Conceptualization of boundaries
Because phenomenography was used to understand others’ conceptions of boundaries, the analysis framework (Figure 1) was a touchstone, rather than a blueprint. My predefined constructs of “contextual” (e.g., between disciplines) and “operational” (e.g., between groups of people) were not helpful, because the scopes and scales of the works varied so greatly. I therefore adapted the framework as shown below.
Revised framework for research of boundary-related concepts
I retained the ideas of cores, peripheries, boundaries, and potentially intersecting systems, and replaced the contextual vs. operational separation with two spectra. The macro to micro spectrum recognizes relative variations in scope or scale. The reflection—action spectrum draws on learning style frameworks developed by Kolb, McCarthy, and others. This spectrum contextualizes several questions. Is a boundary something to be aware of? Is it pre-existing but consciously blurred, spanned, or strengthened? Is the boundary constructed by the author? The Janus figure in the center represents the adaptive tensions between macro and micro, and reflective and active elements of understanding.
Emergent patterns in ways of understanding boundaries
Authors whose work I analyzed conceptualized boundaries in several ways, which often spanned disciplines or fields. In this section of the paper I describe what is meant by each of the approaches named below in Table 1: the outcome space. I also include quotes to convey additional diversity as a catalyst for dialogue.
These findings are grouped under two headings: Why care about boundaries and Managing boundaries.
These categories are about different ways of understanding, not necessarily about different people. Some authors focused primarily on one approach, some on several. Collectively, they form the “outcome space” for this portion of the research, as I described in the section about the research methodology.

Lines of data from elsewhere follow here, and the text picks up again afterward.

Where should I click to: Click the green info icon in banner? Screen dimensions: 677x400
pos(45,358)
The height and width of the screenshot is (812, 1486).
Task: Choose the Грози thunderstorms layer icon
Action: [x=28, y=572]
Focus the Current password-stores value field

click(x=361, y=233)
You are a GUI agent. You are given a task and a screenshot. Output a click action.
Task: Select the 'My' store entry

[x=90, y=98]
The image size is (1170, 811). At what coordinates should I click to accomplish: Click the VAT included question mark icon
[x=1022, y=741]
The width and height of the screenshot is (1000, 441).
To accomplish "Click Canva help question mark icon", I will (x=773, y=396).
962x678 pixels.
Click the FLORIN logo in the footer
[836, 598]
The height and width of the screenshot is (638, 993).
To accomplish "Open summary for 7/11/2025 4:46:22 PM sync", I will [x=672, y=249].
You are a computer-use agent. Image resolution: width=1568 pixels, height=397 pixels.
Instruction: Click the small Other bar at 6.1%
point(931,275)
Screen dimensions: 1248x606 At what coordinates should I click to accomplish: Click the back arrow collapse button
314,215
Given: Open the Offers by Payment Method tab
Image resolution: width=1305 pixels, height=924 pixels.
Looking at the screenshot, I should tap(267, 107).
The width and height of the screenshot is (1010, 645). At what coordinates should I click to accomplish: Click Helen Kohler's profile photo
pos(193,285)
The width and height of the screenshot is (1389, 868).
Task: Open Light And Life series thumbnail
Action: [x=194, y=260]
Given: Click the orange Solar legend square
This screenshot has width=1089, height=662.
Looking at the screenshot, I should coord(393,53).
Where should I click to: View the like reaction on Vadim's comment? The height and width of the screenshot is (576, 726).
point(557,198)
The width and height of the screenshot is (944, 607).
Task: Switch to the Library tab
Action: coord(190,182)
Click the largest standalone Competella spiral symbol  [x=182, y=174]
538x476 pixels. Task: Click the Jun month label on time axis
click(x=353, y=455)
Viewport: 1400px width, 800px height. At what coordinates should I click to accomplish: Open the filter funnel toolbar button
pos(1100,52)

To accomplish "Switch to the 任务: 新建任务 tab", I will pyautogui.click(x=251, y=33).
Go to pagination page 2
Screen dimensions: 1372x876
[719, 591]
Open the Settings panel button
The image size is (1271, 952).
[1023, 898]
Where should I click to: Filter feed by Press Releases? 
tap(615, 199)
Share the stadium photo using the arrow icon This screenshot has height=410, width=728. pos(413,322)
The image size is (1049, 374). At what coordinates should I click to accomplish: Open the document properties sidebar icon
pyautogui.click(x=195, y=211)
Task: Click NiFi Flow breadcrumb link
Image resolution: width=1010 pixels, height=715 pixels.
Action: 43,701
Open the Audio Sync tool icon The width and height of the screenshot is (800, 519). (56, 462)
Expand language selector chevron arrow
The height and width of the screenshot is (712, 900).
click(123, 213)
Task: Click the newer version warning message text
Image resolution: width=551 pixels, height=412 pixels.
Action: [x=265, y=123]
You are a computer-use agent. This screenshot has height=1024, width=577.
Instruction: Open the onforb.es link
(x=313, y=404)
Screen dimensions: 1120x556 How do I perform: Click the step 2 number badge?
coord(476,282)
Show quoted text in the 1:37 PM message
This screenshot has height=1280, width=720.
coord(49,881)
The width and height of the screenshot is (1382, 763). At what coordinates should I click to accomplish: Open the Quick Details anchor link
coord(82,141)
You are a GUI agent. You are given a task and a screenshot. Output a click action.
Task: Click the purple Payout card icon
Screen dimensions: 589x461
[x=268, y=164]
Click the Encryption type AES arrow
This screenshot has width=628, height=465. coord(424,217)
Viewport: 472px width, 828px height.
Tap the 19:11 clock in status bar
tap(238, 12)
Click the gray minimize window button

Why care about boundaries?
The authors wrote about boundaries (explicitly or implicitly) in two different ways, which I have termed the resident and the traveler. In this section of the paper I describe these two approaches, including the sub-categories of the traveler, providing illustrative quotes for each category.
The resident cluster was characterized by expert perspectives from the cores of groups (see Figures 1 and 3) and was reasonably homogeneous. The traveler cluster, characterized by mobility of various sorts, had more variation, so I named several sub-clusters, as shown in Table 1. Each of these clusters and sub-clusters is described below, with quotes from different disciplines.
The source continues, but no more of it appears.